Other examples would be the original wording of Commander's Strike in 4e, or using Improved Trip to Trip an enemy with an AoO when he stands up in 3.5, or, more recently, the thread, here, about breaking Concentration and how that works with multiple missiles from a single casting of Magic Missile.
It's funny how these conversations go. You ask for rules with a little player agency, it's like "go play FATE or something." Ask for rules that are at all clear, and "XOMG, don't play FATE!"Oh, goodness. If that's a real question for you, then don't ever play FATE-based games. In FATE, some highly important chunks of the mechanics require the application of natural language descriptive phrases to in-game situations.
I don't know why it's supposed to be so impossible to come up with a decent ruleset, or why it's so important to deflect any request for rules quality away from D&D. :shrug:
It so happens that I am playing Dresden Files (2 sessions so far). And, it /does/ provide some player agency, but is not the collection of intentionally-unplayable rules that exist only to shock you into running Freestyle RP that some folks make it out to be.
If that's the best you can do to explain your disagreement, we'll have to agree to disagree.When dealing with a roleplaying game based on spontaneous creativity and imagination I disagree.

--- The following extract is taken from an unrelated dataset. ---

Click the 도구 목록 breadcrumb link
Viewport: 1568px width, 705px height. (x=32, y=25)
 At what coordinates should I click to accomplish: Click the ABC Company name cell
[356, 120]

There is a particular quote from The Outlaw Josey Wales that is particularly relevant:
Ten Bears:[/B] It's sad that governments are chiefed by the double-tongues. There is iron in your word of death for all Comanche to see. And so there is iron in your words of life. No signed paper can hold the iron, it must come from men. The words of Ten Bears carries the same iron of life and death. It is good that warriors such as we meet in the struggle of life... or death. It shall be life.
I'm not seeing how it's taking too far. Oberoni says don't judge a rule by how a well a good DM can fix it up. How is judging a rule by how badly a poor DM can screw it up taking that too far? An example of taking Oberoni too far might be concluding that even good rules are bad, because they work well for good DMs.I was not claiming that Emerikol's Fallacy was the opposite of the Oberoni Fallacy. I said that some people made the mistake of taking the Oberoni Fallacy too far.

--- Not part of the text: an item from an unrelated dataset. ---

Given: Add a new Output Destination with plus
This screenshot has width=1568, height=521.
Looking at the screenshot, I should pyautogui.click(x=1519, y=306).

In both cases, the fallacy is in the fact that the proposition can only have one conclusion. That is, in Oberoni, the supposition that a bad rule is good if a good enough DM can fix it means that all rules are good, because any rule can be fixed by a good enough DM. Flipping that around, if you suppose that a rule is bad if a bad enough DM can screw it up, then all rules are bad. Both examples of fallacious reasoning rely on the ability of the DM to override rules, in order to block an honest evaluation of a given rule.

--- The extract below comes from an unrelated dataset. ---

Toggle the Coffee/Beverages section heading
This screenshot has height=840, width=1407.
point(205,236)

Frankly, if you shade your fallacy just slightly differently, and say 'bad player' instead of 'bad DM,' you'd have a very different, and arguably not fallacious at all, statement.
Edit: It's also a little silly to sort DMs and rules into binary good|bad. Clearly there are better and worse DMs and better and worse rules - but all on a continuum. The idea that a good enough DM can make up for a bad system doesn't mean that only bad DMs suffer from bad systems. for instance (actually, bad DMs revel in bad systems). Rather, it acknowledges that there are DMs good enough to run an excellent game given a decent system, but not exceptionally skilled/talented/experienced enough to run even a decent game if the system is /really/ bad. Even the best DM can run a better game, more easily, given a good system rather than an abysmal one.